Blood pressure measurement is likely the most important diagnostic test performed in modern medicine because it is the leading cause of death or disability in the world, affecting nearly 1.5 billion individuals globally. As we move into the era of population health and big data, it is clear that having the capability of implementing large systematic blood pressure management programs has the potential for huge impact in preventing morbidity and mortality, and creating large cost savings for patients and systems.
To roll out a blood pressure management program, we need to clearly define what is an accurate blood pressure measurement and how is it obtained. Who performs the blood pressure measurement? Is it the physician or other clinical staff? How do you make sure that appropriate person is trained to take accurate measurements?

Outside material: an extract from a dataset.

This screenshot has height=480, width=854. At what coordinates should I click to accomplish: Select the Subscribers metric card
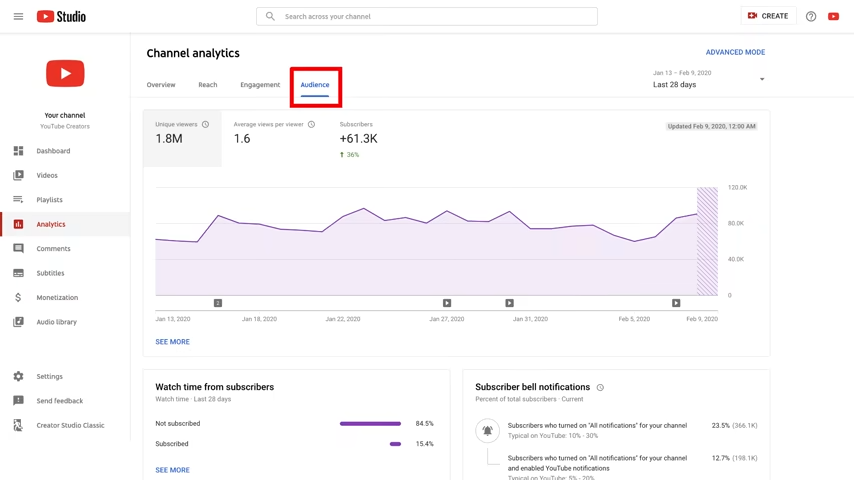coord(358,138)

Or maybe the better question, given the hectic workflow of most clinics, how can systems change to support taking accurate BP measurements?
Or would an even better question be how useful is the clinic blood pressure measurement? How do you make sure the patient isn’t suffering from White Coat Hypertension? Or maybe isn’t stressed about the White Coat, but is stressed about the 30 minutes it took to find parking before rushing into the clinic? How many measurements does it take to label a patient with hypertension?

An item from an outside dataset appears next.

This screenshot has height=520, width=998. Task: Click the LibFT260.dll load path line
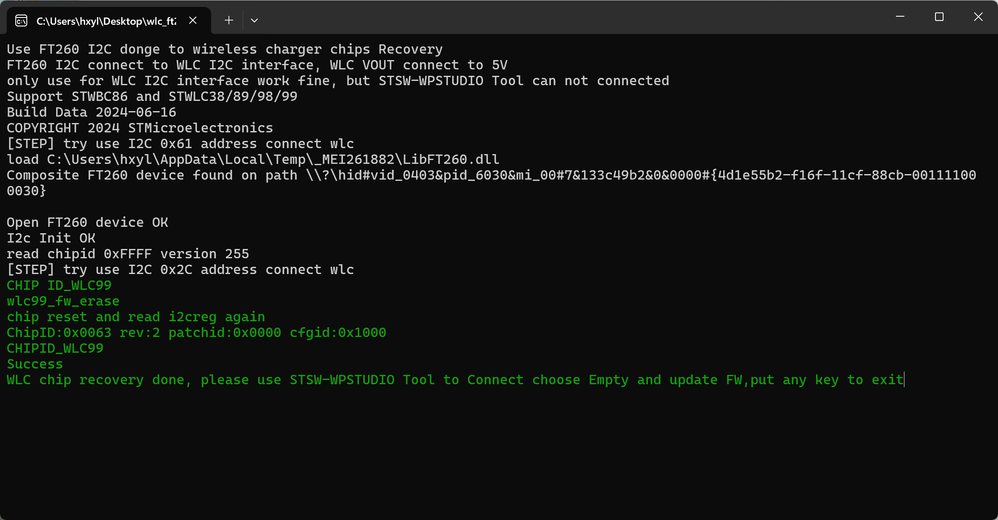pos(253,160)
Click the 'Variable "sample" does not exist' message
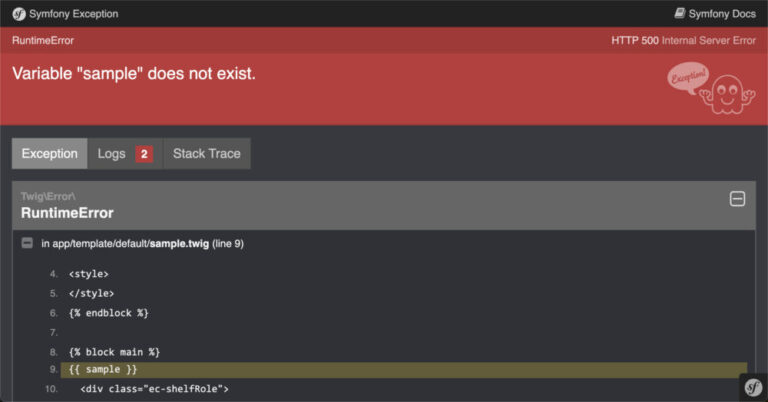The image size is (768, 402). point(134,74)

Given the era of home blood pressure machines, do we think that hypertension should be diagnosed and managed with clinic blood pressure readings alone? How do we incorporate home blood pressure readings?

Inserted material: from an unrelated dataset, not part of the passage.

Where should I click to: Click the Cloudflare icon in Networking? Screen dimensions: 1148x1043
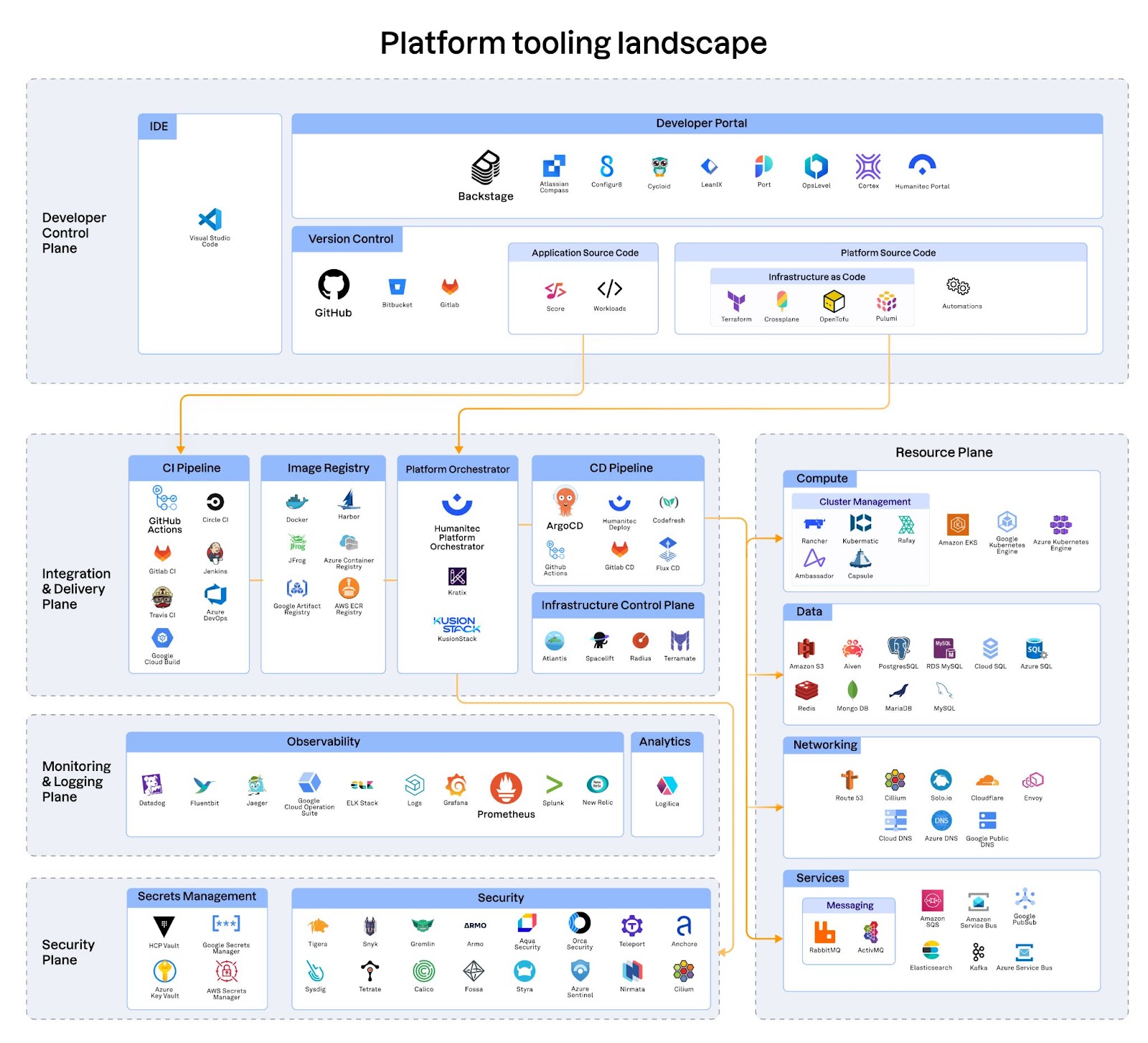pyautogui.click(x=987, y=780)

Most recently, the American Medical Association published the results of a Blood Pressure Check Challenge for medical students. They took 159 medical students from around the country and tested them on their ability to perform 11 key elements of a blood pressure check during a mock exam during a simulated encounter with a patient actor. Only 1 student scored 100%. On average, students performed just over 4 of the 11 skills correctly. One expert commented that these results suggest that the medical students were “falling well below what we would expect in terms of basic clinical competency.”
Does this study suggest that there is a larger problem with blood pressure measurements? Is it limited to medical students? Are nurses, physician assistants, medical assistants, and pharmacists receiving the training they should be receiving? How should this be addressed?